A popular Linux distribution has fallen prey to unknown attackers over the weekend, who redirected users to their own site hosting hacked ISO disk images of the operating system.

The compromised edition was Linux Mint 17.3 "Cinnamon", with both 32 and 64-bit variants of the operating system affected.

According to a Linux Mint project leader Clement Lefebvre, the attackers took advantage of liberal file permissions in a theme for the Wordpress content management system on the distribution's website, and redirected users to their own servers which contained the hacked ISO images.

However the attack appears to have expanded beyond the distribution of hacked ISO images, with the distribution’s user forum database being compromised as well.

Lefebvre later warned that attackers had acquired a copy of the database, containing forum usernames, encrypted passwords, email addresses, and potentially personal information that users might have entered into profiles and private messages.

While the passwords are encrypted, they can be be cracked with brute-force guessing, and Lefebvre advised users to change their passwords as a precaution.

Lefebvre has shut down the Linux Mint server after a second attack, to prevent further downloads of the compromised files. Torrents of the distribution, and direct downloads via HTTP were not affected .

A remote access backdoor was added to the Linux Mint images, that connects to the absentvodka.com domain in Bulgaria's capital Sofia.

Lefebvre suggested that users check for the presence of the malicious code with their computer or virtual machine offline.
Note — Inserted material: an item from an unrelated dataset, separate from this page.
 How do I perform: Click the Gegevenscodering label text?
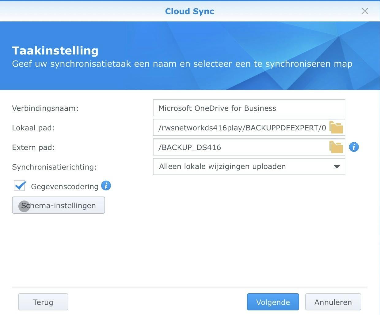tap(65, 186)
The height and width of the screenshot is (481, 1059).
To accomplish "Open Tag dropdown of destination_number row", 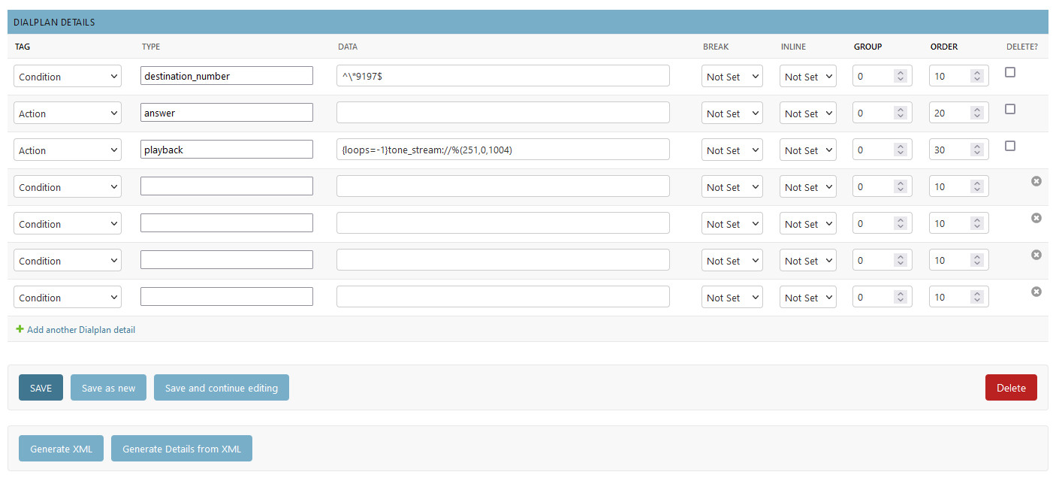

If a file called /var/lib/man.cy is found, the ISO was infected, he said.

If an infected system is found, Lefebvre advised users to take it offline, backup personal data, change passwords for sensitive websites and email accounts - and to reinstall the operating system.

He also advised users to delete the infected ISO files and if they'd been burnt to DVDs, bin the optical discs.

The absentvodka.com domain has anonymised registration details but appears not to be active currently, and doesn't resolve to an internet-reachable host.

Later investigation by Linux Mint users pointed to a commercial motive for the attack, with one person advertising shells or remote access to installations, and a PHP email sending applications for spamming on internet forums for 0.191 Bitcoin.

As of publishing, the Linux Mint website remains down.